#### WORK INSTRUCTION:
Locate every line in the material below that has the word "Select". Copy each of those lines.

START MATERIAL FOR THIS EXERCISE

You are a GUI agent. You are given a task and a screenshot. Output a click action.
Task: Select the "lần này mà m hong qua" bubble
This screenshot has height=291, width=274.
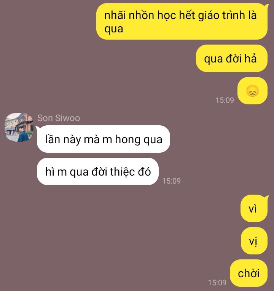pyautogui.click(x=104, y=139)
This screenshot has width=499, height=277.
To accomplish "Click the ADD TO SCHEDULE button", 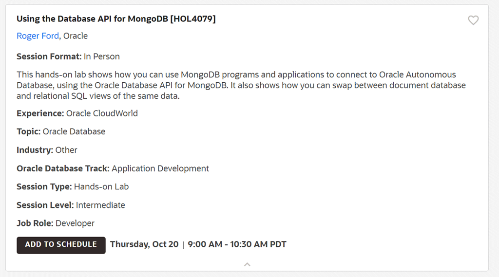I will point(61,245).
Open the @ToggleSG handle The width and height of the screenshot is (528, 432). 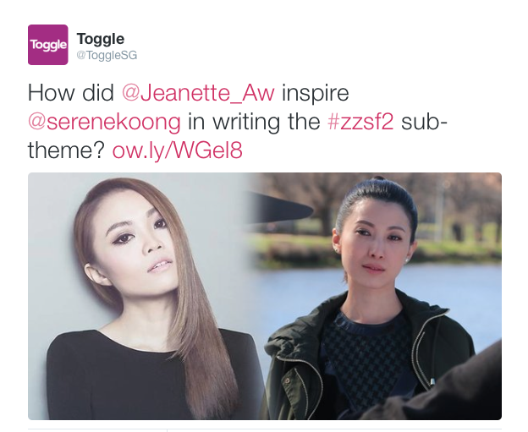click(107, 55)
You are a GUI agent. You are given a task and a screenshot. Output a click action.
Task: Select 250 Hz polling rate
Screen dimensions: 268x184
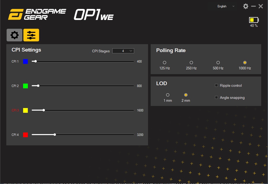pos(191,63)
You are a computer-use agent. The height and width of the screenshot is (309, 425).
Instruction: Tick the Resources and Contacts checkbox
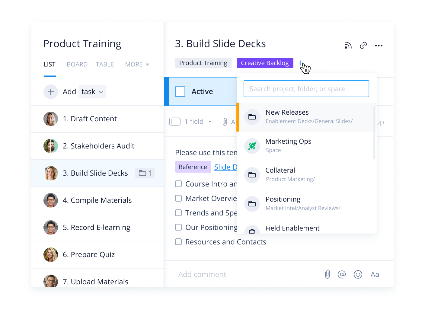(x=178, y=242)
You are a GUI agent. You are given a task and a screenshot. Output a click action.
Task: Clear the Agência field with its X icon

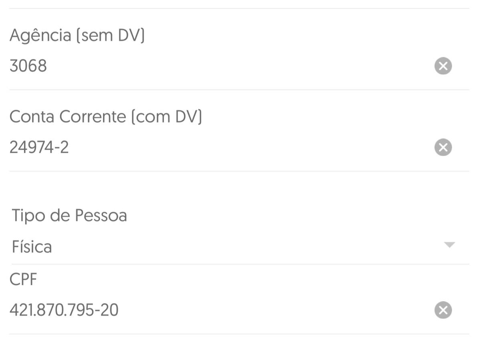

END MATERIAL FOR THIS EXERCISE

#### RESULT:
Task: Select the "lần này mà m hong qua" bubble
Task: Select 250 Hz polling rate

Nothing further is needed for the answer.